Anthony Jeter received his ticket earlier that night, a reward for his patience.
“It’s worth the wait. … Basically, I already have what I want,” he said.
Jeter said that although it was his first time shopping on Black Friday, he would do it again. For customers like David Ridner, though, the night was a bust.
Ridner waited for four hours, but he didn’t get to the mall soon enough for the deals.
“If you wait too long, it’s not worth it,” he said. “I’m not sure I want to do this again.”
Arriving early is important, said David Monahan, store manager at the Kmart on Leavitt Road in Lorain, who spent his birthday on Friday at the store.
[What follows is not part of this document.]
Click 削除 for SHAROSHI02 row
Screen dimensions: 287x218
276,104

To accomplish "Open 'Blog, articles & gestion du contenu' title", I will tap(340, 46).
Monahan said the busiest times were around 8 p.m. Thursday, with televisions, DVD players and computers selling out. Many customers arrived early Thursday to wait for Friday sales.
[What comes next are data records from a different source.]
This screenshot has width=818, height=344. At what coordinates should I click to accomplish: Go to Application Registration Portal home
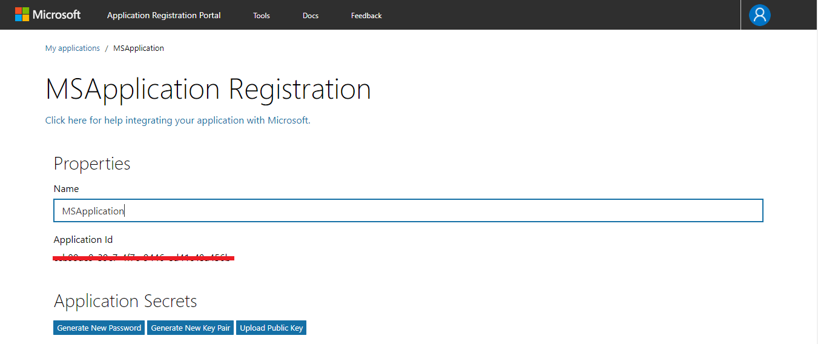click(163, 16)
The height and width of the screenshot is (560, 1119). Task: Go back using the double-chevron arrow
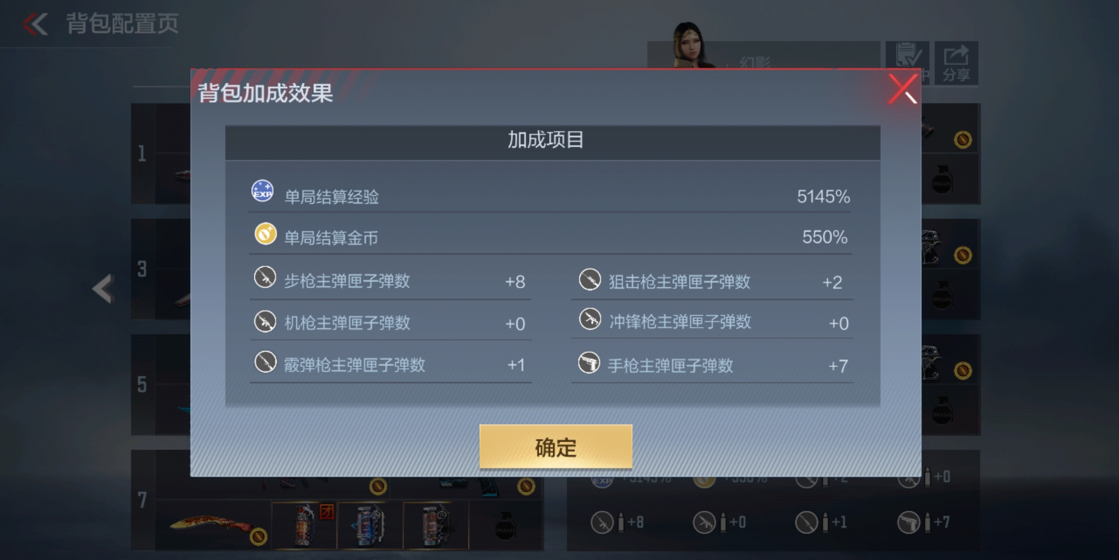click(35, 24)
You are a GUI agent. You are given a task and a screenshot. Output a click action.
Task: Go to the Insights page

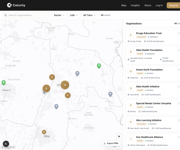pos(135,5)
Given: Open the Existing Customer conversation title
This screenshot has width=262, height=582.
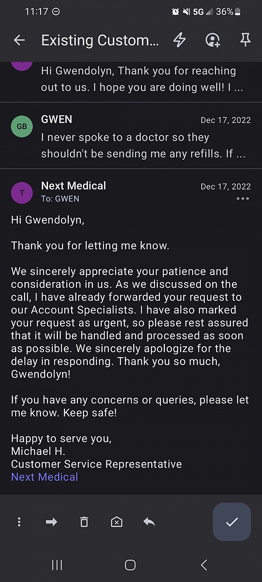Looking at the screenshot, I should coord(100,40).
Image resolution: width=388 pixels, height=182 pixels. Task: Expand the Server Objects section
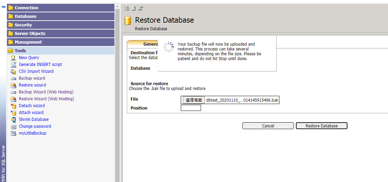(30, 33)
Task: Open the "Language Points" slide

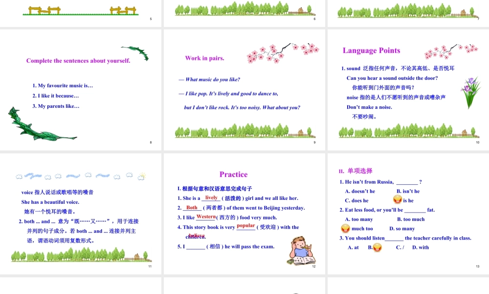Action: tap(408, 89)
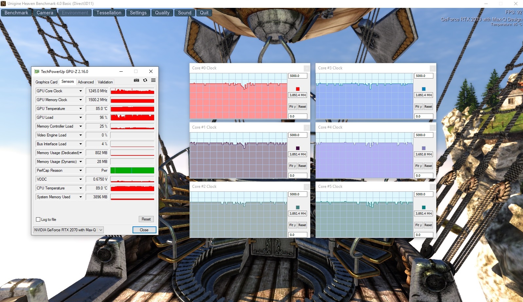Click the 5000.0 max field of Core #4
The height and width of the screenshot is (302, 523).
point(424,135)
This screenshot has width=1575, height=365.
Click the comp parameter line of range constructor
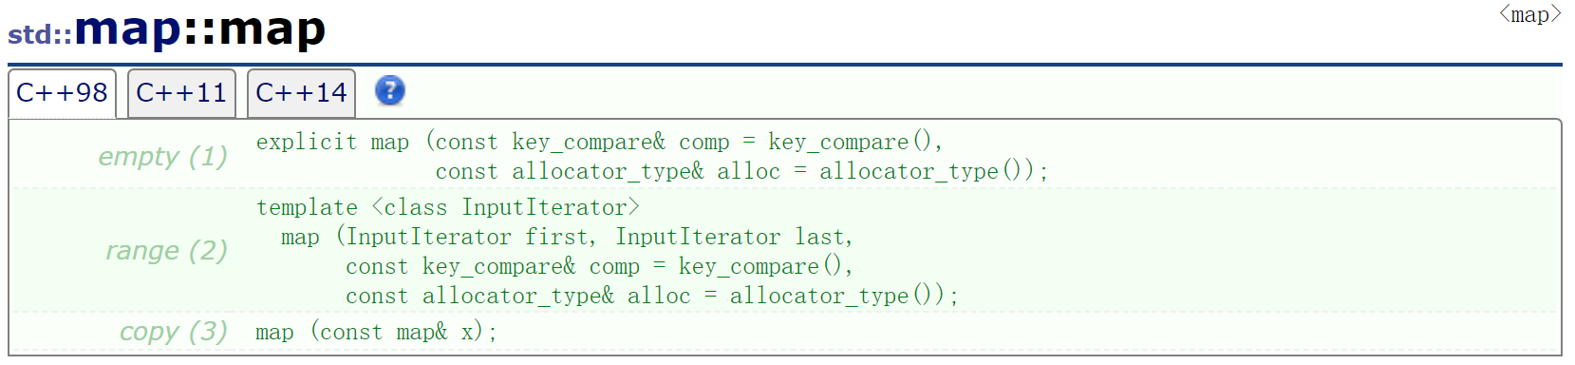pos(599,266)
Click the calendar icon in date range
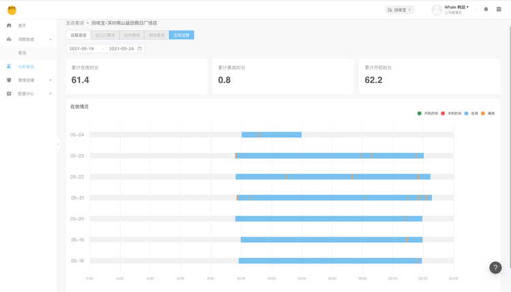This screenshot has width=511, height=292. (140, 48)
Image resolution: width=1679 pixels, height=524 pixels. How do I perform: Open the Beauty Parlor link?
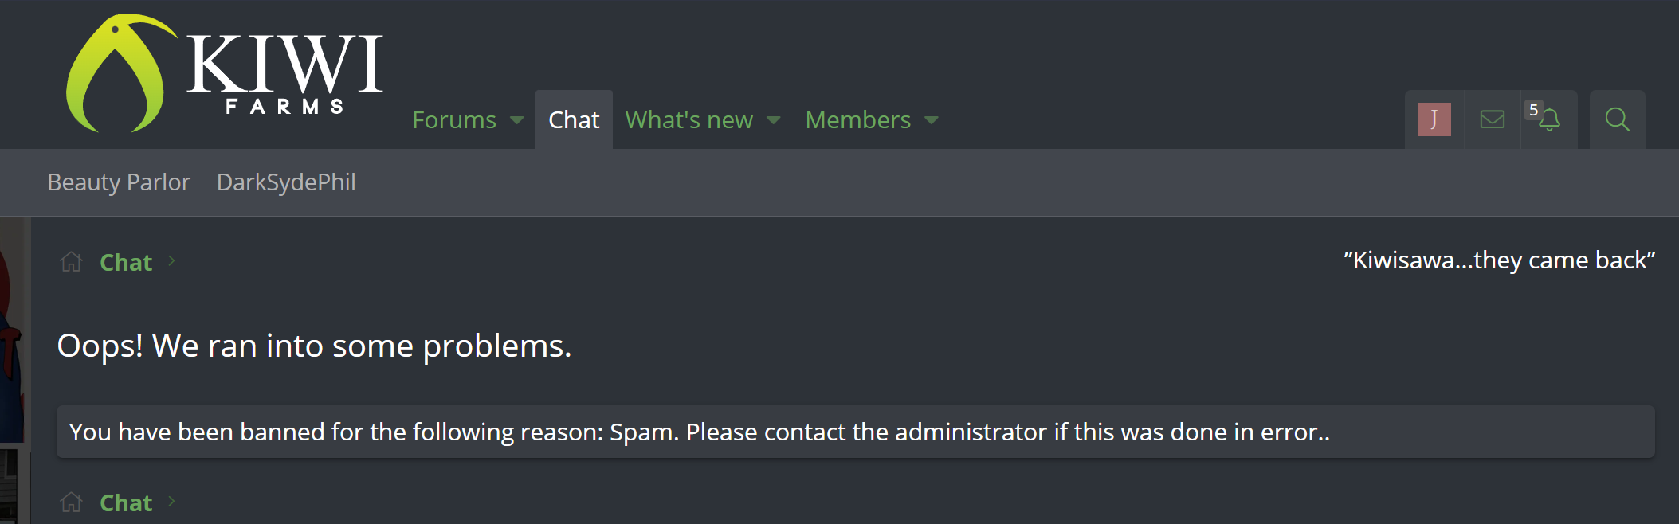point(119,182)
Monahan said everything went well, however, and he expected a steady stream of customers throughout the day.
“We had a great day,” he said.
Holly Huff said her shopping went well at Walmart in Elyria — the store was well organized and employees were helpful. She did run into a little trouble at Sears, though.
Huff said crowds of people were flocking to the escalators, so she took the elevator. But everyone else had the same idea and after eight others piled into the elevator, it got stuck between the first and second floors.
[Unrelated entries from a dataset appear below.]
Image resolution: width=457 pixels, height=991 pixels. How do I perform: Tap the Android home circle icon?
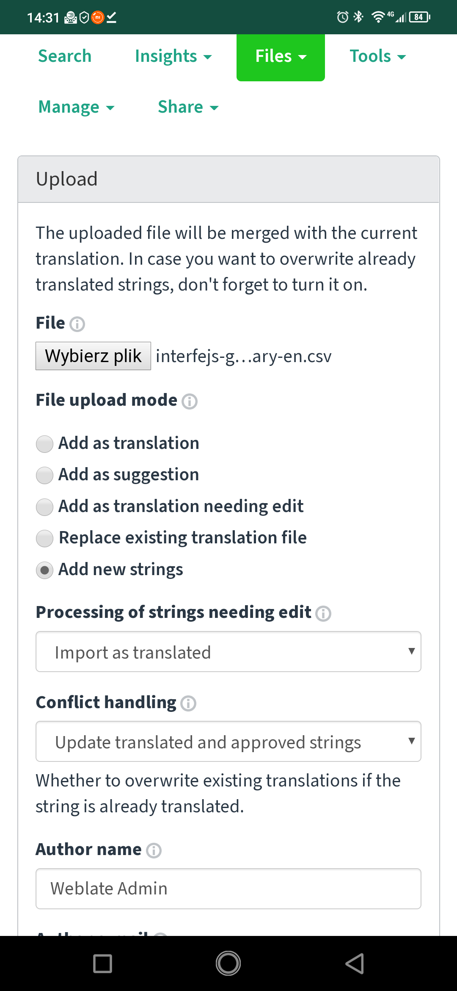click(x=229, y=963)
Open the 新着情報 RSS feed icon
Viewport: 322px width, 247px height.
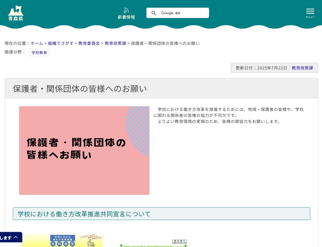coord(126,10)
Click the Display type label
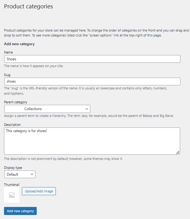This screenshot has height=219, width=190. [x=13, y=168]
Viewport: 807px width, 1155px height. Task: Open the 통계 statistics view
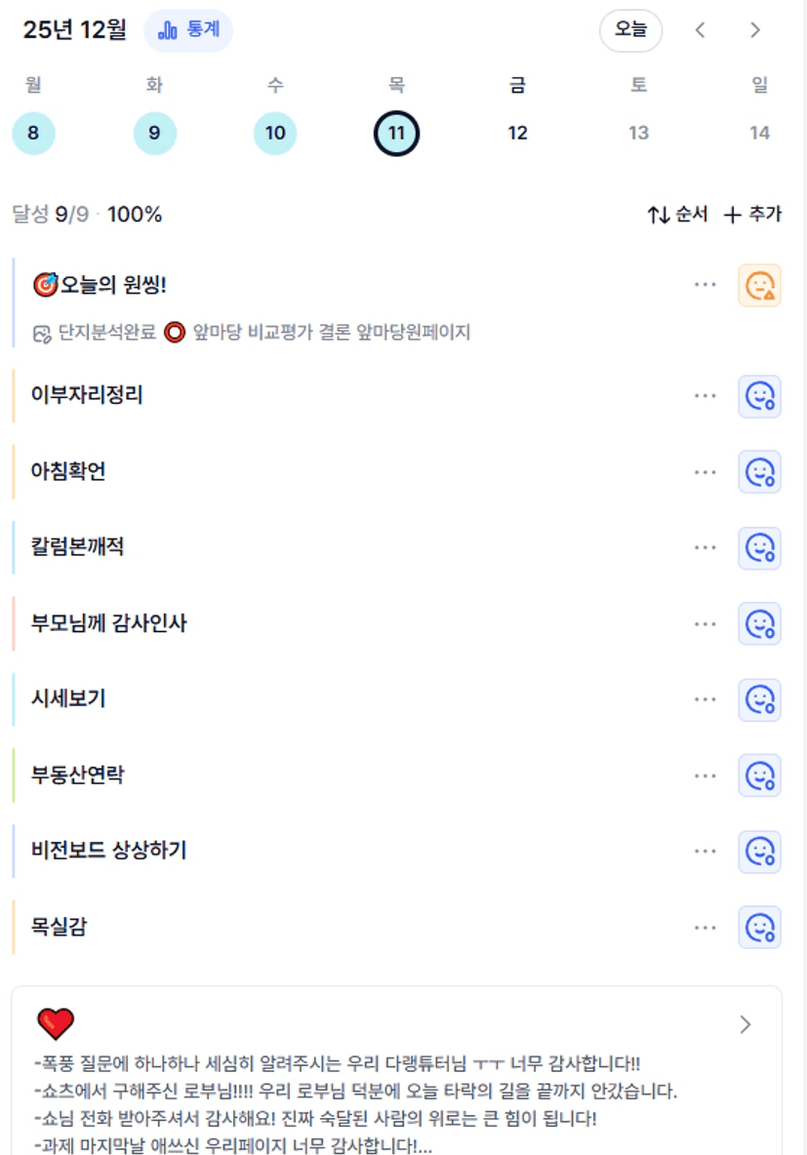click(x=188, y=30)
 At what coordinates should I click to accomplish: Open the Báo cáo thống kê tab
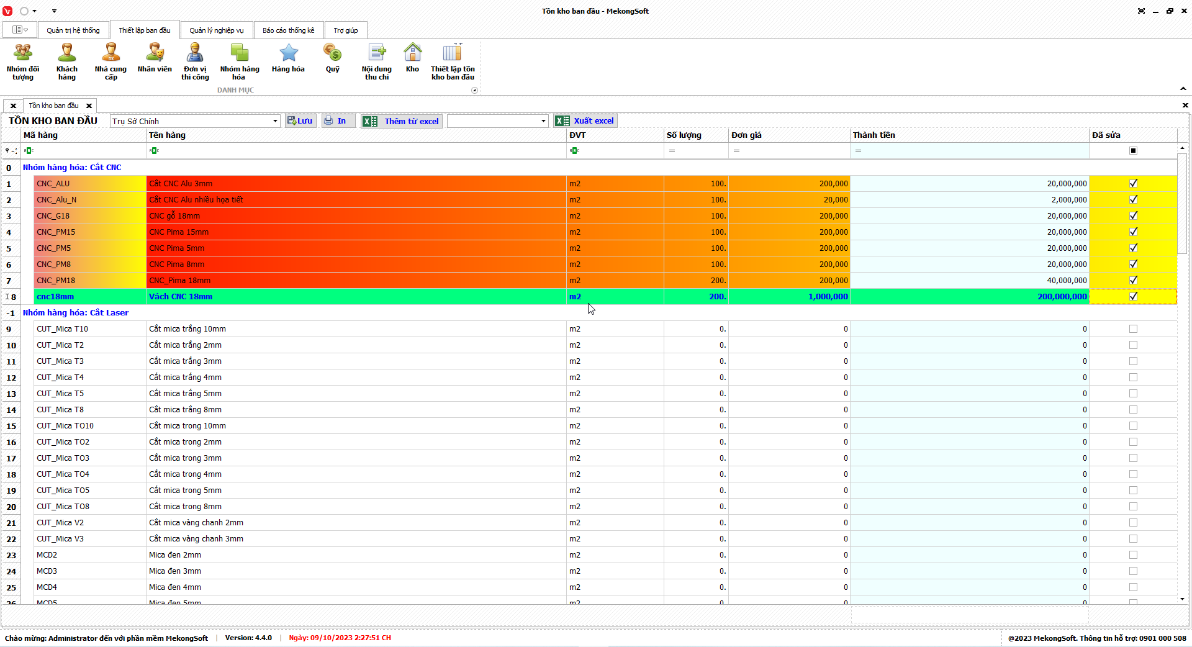pos(288,30)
“It was scary,” she said. “I was ready to dial 911, but I didn’t have cell phone service.”
Huff was in the elevator for two to three minutes before employees got the elevator working again.
Despite the incident in the elevator, Lt. Chris Costantino, of the Elyria Police Department said everything went smoothly Thursday night into Friday morning. Off-duty police officers were hired at Target, Best Buy and Walmart, but there were no real problems.
Julie Riley, store manager of the JCPenney at Midway Mall, reported everything went smoothly at the store as well. JCPenney opened at 6 a.m., unlike other retailers who opened at midnight.
“We definitely had more (shoppers) this year than in years past,” she said, estimating around 500 people waited by the doors early Friday morning for the store to open.
Shoes were the big draw, with customers walking purposefully to the shoe section, grabbing several boxes. Riley said $8 appliances were also a big sell.
Julie Taylor, of Elyria, was shopping with her friend, who scored an $8 blender at JCPenney. That was the best deal, she said, adding that she didn’t have much luck anywhere else.
Black Friday shopping is a tradition for Taylor, who has gone every year. This year, she went out at 3:30 a.m. to find the deals at Target, Sears and Kmart.
“It’s the thrill of the hunt” that brings her out, she said.
Other shoppers reported buying coats at Kohl’s for $120 off the original price, a 32-inch flat-screen television at Sears for $97 and a Nook at Walmart for $99, according to posts on The Chronicle-Telegram’s Facebook page.
Many commented saying that they preferred the convenience of online shopping to facing crowds and lines.
According to a survey from ClickFox, a customer analytics company, more than 60 percent of consumers said they would do the bulk of their shopping online this year. The customers said such sites delivered better services than personal contact with store associates.
For those who do go out shopping next year for Black Friday, Monahan offered some tips to ease the frustration.
“First, they have to know what they want, because we had some people who really didn’t know what they wanted,” he said. “We had some people that wanted a TV, but they didn’t know which TV. Well, we had three TVs on sale. Depending on which TV it was, it was in different areas of the store.”
Monahan suggested future Black Friday shoppers read through the ads and have a map of the store ahead of time. Getting the best deals often requires going to the correct locations to wait in line for an item, he said.
He said customers must also be aware of what they’re getting into.
“When (Black Friday) starts, it starts hard,” he said. “It’s like your first boyfriend. It’s great in the beginning and everyone’s excited, and then it just kind of slows down. But when it starts, it’s a rush. It’s big time.”